Borrowers who need an FHA cash-out refi loan or other appraisal-required type of mortgage that allows cash back to the borrower may be disappointed if the appraisal comes in lower than they hoped. The lower adjusted value of the property means less cash back to the borrower at closing time.

FHA loan rules anticipate the desire to request a second appraisal in order to get a more favorable outcome, and HUD 4000.1 has specific rules about when and how a second appraisal may be ordered. In our last article we covered the rules for when the borrower is working with her original lender; second appraisals are not permitted solely to get a better dollar value assigned to the home.

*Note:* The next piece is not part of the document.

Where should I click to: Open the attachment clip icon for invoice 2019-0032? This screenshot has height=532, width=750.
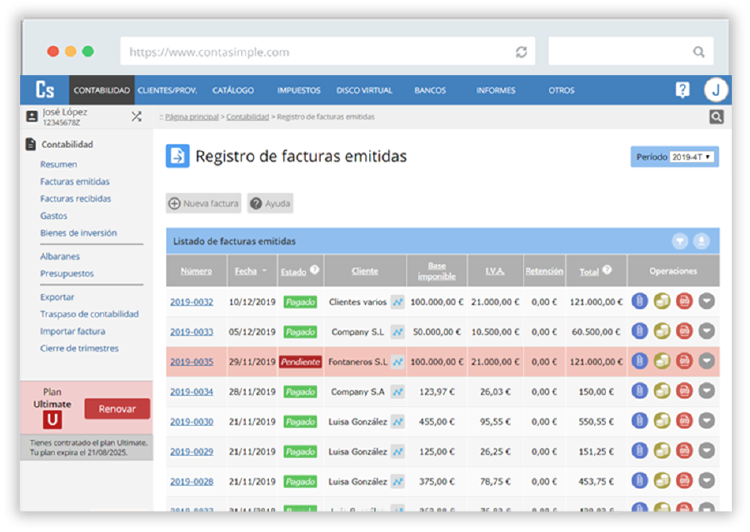click(x=640, y=301)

Now let’s examine the FHA home loan rules for ordering second appraisals when the borrower has changed lenders. Can an FHA loan applicant sidestep the second appraisal rules by finding a new financial institution and transferring the loan?

The short answer is, if you’re hoping to get a second chance at an appraisal for the purpose of increasing the market value of the property, the answer is no. HUD 4000.1 instructs the lender that when an FHA mortgage is transferred from one financial institution to another, the following must apply:
  • The first appraisal contains material deficiencies as determined by the underwriter for the second Mortgagee;
  • The Appraiser performing the first appraisal is prohibited from performing appraisals for the second Mortgagee; or
  • The first Mortgagee fails to provide a copy of the appraisal to the second Mortgagee in a timely manner, and the failure would cause a delay in closing and harm to the Borrower, including loss of interest rate lock, violation of purchase contract deadline, occurrence of foreclosure proceedings and imposition of late fees.
Furthermore, any second appraisal must be kept on file with the original appraisal-the first one must be retained as per HUD 4000.1.

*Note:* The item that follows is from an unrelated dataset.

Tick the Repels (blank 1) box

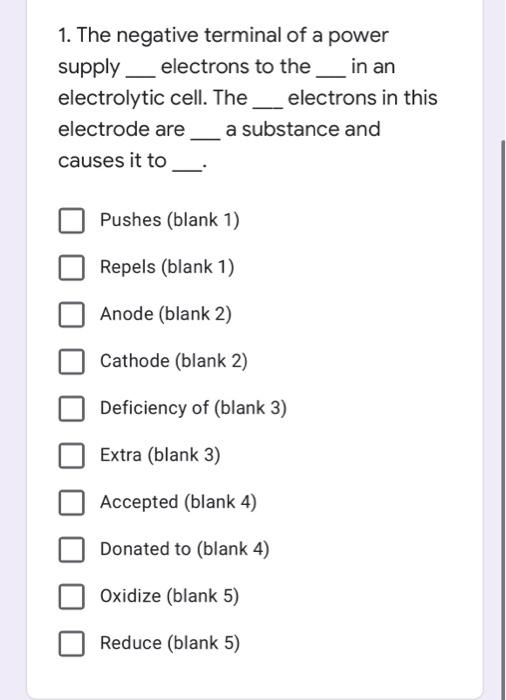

Borrowers who are worried about the appraised value of the property may wish to discuss their FHA home loan options with a participating lender to see which loan might be more appropriate for their needs.

Homeowners who wish to increase the value of their homes may wish to explore the FHA rehab loan option, which is available as a refinance loan as well as a new purchase option.

Those who need cash back on their refinance loan should ask their lender whether, in the loan officer’s opinion based on market trends and current property values, if now is a good time to apply for cash-out refinancing or if it might be better to wait until property values pick up in the mid-term depending on market conditions.